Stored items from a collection
────────
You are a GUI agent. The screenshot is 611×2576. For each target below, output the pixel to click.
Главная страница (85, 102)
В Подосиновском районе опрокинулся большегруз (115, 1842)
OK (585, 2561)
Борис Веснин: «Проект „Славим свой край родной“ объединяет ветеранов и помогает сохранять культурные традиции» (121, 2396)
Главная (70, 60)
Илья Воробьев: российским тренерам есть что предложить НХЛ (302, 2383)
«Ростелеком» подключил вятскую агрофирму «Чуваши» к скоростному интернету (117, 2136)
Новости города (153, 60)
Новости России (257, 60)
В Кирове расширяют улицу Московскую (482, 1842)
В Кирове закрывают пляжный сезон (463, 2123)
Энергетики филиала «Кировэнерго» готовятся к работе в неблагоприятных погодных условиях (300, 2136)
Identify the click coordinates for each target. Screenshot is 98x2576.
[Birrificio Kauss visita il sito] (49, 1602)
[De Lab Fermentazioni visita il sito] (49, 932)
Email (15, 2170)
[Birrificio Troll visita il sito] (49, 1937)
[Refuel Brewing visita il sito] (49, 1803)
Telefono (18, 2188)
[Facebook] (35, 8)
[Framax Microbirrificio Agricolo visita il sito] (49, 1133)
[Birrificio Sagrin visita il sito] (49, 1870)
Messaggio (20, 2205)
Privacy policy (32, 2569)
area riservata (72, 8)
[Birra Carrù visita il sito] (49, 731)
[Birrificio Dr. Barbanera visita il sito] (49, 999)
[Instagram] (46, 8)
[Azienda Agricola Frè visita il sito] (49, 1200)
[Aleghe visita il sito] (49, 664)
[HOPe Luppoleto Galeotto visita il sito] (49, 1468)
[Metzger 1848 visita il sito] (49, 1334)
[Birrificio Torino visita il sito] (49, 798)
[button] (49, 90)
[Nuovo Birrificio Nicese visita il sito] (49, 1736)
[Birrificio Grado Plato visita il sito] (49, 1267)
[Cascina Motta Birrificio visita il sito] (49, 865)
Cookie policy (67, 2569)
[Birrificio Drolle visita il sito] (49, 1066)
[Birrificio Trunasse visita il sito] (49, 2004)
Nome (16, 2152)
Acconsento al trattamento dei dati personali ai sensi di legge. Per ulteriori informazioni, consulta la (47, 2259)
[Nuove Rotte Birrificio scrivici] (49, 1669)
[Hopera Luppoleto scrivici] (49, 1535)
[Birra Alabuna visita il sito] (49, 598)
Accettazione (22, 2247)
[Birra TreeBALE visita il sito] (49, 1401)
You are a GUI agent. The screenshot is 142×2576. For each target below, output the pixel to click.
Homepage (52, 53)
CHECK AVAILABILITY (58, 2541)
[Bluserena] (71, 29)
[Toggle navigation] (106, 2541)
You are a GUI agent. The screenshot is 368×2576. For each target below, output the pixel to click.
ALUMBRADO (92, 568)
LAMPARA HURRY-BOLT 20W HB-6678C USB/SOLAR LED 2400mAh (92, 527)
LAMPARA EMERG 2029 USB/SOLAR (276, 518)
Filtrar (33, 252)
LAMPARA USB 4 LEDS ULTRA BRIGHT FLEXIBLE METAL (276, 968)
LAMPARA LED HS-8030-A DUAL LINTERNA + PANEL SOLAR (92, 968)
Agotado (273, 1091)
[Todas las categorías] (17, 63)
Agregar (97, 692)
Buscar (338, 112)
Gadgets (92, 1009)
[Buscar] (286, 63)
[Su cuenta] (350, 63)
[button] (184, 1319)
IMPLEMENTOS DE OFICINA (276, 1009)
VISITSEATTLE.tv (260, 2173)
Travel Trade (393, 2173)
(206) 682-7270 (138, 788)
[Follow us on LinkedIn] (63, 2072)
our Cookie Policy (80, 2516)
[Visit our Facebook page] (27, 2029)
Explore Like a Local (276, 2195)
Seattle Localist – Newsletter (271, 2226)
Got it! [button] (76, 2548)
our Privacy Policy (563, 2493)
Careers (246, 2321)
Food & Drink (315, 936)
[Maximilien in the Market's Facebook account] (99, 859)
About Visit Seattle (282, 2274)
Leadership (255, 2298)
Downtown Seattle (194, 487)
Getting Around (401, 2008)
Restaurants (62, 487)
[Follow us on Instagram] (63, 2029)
────────
* **What is expected**
Filter the records down to the lines containing the word "output", and copy those.

* **Result for this exercise**
You are a GUI agent. The screenshot is 611×2576. For each target below, output the pixel to click.
You are a GUI agent. The screenshot is 142×2576. For each target below, output the pixel to click.
You are a GUI agent. The screenshot is 368×2576. For each target below, output the pixel to click.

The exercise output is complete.